Boissons sucrées et cancer colorectal : pourquoi l’alerte
revient
Ouvrir une canette après le travail, partager un « jus de fruits »
à table, piocher une boisson énergétique pendant le sport. Des
gestes banals, mais qui s’inscrivent dans un environnement où les
aliments ultra-transformés se sont imposés. En
France, le CNRS estime qu’ils représentent environ 80 % des
produits disponibles en supermarché. Six grandes familles sont
pointées du doigt pour malmener le métabolisme, et l’une d’elles
est au coeur d’un faisceau d’indices qui inquiète les
chercheurs.
Ces produits apportent beaucoup de calories, de sel, de sucres
ajoutés et de graisses saturées ou trans, avec très peu de fibres
protectrices. Les données s’accumulent sur leurs effets
métaboliques et, au-delà, sur des maladies chroniques. Une boisson
industrielle très populaire se détache dans ce tableau. La quantité
fait une vraie différence.
Deux verres par jour : un risque de cancer de l’intestin plus
que doublé
Une large étude publiée dans la revue Gut en 2021 s’est
intéressée au cancer colorectal d’apparition
précoce. Dans la cohorte Nurses’ Health Study II, 95 464
infirmières ont été suivies entre 1991 et 2015, et 41 000 d’entre
elles ont renseigné leur alimentation à l’adolescence. À 50 ans,
109 participants avaient développé un cancer colorectal. Par
rapport à celles qui buvaient moins d’une fois par semaine ce type
de boisson, celles qui déclaraient consommer deux boissons
sucrées par jour présentaient un risque plus de
deux fois supérieur de cancer de l’intestin.
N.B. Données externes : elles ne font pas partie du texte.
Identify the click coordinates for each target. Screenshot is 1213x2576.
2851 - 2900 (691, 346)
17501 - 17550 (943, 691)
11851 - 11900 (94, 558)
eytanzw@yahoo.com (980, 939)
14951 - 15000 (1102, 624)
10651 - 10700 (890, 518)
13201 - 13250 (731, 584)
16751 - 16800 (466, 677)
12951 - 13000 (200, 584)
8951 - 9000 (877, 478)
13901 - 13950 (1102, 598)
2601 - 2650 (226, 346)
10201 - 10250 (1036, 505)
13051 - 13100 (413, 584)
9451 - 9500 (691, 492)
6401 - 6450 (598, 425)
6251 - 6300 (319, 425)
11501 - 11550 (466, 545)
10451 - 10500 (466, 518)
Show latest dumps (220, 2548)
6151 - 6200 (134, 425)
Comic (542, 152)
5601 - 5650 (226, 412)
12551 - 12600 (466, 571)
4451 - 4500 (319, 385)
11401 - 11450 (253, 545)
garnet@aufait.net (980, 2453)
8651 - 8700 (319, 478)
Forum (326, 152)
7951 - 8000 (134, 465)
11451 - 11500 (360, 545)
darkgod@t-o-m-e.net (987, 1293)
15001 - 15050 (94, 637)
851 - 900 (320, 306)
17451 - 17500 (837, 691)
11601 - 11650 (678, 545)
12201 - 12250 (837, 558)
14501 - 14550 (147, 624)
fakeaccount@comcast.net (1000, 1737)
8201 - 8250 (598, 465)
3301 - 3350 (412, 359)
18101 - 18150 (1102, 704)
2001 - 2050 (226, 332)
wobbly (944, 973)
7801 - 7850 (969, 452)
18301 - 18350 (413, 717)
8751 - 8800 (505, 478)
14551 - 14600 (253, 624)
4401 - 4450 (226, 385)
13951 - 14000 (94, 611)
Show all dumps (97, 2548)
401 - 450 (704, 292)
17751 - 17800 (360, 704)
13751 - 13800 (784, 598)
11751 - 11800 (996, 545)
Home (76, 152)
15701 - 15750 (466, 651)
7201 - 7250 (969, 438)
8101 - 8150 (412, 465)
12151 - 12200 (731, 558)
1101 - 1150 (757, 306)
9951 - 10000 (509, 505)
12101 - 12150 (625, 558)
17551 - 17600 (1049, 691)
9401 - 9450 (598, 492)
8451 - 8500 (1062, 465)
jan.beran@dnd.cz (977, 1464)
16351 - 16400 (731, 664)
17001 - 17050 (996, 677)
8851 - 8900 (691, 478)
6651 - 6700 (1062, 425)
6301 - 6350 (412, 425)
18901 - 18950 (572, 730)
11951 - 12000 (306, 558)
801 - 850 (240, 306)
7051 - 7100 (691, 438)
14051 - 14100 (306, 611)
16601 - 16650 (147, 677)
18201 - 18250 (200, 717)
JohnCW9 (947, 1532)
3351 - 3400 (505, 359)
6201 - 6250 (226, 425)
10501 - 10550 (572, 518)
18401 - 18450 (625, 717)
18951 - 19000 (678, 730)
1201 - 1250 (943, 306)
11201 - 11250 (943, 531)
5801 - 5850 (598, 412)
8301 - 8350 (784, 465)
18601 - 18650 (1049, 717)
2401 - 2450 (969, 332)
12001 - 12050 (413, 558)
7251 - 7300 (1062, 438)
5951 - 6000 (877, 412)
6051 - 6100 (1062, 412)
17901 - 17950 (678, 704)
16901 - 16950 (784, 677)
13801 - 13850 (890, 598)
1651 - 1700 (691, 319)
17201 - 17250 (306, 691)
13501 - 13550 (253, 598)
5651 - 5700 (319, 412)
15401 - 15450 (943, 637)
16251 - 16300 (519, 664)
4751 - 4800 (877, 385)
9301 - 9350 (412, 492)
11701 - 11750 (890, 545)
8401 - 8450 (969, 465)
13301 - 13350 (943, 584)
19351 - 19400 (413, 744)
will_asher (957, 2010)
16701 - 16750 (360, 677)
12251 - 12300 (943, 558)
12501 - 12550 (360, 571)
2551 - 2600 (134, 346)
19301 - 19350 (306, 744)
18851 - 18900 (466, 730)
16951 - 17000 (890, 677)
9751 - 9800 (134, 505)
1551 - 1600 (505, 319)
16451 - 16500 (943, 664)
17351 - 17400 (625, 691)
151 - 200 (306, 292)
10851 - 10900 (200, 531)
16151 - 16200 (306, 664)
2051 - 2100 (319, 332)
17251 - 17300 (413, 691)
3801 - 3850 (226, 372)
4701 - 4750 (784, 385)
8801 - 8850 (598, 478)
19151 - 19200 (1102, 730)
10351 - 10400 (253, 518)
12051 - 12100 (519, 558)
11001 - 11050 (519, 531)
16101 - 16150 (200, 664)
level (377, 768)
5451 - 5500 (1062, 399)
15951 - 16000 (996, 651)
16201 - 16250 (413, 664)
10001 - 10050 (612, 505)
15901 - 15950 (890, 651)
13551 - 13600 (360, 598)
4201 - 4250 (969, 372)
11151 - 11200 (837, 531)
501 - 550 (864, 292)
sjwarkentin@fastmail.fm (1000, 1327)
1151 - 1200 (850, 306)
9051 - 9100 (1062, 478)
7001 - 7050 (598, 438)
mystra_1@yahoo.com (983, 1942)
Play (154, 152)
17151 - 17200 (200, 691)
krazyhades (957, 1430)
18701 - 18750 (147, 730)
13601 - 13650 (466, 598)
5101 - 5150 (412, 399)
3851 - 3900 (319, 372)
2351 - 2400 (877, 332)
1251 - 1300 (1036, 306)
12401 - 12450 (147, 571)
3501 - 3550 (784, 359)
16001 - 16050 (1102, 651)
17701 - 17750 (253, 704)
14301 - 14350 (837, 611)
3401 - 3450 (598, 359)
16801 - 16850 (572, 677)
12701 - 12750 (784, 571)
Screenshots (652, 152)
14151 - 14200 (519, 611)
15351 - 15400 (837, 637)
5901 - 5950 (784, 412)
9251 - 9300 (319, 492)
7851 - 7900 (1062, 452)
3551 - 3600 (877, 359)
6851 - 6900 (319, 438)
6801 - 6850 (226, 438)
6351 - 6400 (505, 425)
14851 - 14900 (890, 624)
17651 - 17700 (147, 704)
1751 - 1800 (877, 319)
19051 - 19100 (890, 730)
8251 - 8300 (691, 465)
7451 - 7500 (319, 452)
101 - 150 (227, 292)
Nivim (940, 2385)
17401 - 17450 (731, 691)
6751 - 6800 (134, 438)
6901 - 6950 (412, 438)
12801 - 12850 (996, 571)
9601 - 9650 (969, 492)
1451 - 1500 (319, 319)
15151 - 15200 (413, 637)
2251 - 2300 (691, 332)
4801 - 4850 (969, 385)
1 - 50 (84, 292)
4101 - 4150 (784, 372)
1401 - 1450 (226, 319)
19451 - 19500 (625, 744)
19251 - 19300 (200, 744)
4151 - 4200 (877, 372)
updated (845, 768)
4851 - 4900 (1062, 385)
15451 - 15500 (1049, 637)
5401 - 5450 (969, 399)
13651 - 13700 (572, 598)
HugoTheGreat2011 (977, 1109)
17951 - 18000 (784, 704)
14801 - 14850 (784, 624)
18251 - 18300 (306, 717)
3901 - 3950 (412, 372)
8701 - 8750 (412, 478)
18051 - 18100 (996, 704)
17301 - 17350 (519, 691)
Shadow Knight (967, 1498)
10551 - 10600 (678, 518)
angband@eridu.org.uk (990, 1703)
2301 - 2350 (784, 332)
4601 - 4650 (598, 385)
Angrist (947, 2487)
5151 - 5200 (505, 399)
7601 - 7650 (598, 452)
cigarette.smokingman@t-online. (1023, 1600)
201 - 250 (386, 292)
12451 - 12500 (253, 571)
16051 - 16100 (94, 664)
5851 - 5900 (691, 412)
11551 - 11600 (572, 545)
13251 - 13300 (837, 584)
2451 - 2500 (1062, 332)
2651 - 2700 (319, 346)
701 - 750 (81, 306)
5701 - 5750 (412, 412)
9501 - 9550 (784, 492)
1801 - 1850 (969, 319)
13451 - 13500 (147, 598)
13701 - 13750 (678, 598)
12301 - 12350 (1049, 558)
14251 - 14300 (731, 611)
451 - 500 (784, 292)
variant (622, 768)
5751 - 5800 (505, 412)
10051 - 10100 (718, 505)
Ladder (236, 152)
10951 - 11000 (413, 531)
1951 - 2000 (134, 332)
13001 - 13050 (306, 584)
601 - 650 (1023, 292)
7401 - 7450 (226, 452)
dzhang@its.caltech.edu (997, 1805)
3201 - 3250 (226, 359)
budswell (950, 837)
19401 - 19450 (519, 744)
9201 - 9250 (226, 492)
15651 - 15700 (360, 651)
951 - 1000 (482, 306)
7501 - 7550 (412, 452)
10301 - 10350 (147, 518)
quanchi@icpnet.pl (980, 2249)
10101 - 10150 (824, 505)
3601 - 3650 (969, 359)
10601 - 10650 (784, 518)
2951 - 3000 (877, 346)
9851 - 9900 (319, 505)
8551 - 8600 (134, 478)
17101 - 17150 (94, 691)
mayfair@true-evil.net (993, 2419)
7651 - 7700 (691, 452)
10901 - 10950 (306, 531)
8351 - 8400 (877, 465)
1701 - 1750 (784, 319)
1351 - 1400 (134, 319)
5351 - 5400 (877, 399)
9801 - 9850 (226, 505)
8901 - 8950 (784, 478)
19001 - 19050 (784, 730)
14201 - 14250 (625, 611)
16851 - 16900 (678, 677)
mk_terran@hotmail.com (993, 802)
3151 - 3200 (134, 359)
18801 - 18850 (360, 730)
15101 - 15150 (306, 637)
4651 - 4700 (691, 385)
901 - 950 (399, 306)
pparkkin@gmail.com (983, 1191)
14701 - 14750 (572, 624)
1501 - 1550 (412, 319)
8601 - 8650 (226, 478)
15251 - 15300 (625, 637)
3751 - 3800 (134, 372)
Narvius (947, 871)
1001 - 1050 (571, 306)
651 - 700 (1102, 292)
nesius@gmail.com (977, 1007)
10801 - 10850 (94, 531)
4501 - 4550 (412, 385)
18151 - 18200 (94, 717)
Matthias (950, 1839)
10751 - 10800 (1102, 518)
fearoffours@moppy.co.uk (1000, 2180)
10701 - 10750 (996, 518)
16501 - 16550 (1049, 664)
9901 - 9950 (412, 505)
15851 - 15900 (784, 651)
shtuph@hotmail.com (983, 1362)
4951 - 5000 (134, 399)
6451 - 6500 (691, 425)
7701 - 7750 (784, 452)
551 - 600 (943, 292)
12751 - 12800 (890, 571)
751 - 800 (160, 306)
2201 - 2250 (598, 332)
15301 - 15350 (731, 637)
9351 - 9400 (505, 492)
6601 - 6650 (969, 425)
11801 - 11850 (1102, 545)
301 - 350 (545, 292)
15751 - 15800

À
l’adolescence, chaque boisson sucrée consommée quotidiennement
était associée à +32 % de risque de cancer
colorectal précoce. Sont concernées les boissons gazeuses sucrées,
boissons aromatisées aux fruits, boissons énergisantes et
sodas.
Ces résultats convergent avec une mise en garde reprise par la
Société française de nutrition : « l’incidence du cancer du côlon
proximal et la mortalité liée augmentent avec les quantités de
boissons sucrées et de fructose consommées. Ainsi, pour chaque
boisson sucrée consommée en plus au quotidien, l’incidence serait
augmentée d’environ 20 % et la mortalité d’environ 40 % ». Les
chercheurs notent aussi qu’à la place de ces boissons, il
vaudrait mieux boire de l’eau pétillante, du café ou du
thé.
Ce que disent les experts sur les boissons sucrées et le
métabolisme
La mise en cause de cette boisson ne sort pas de nulle part.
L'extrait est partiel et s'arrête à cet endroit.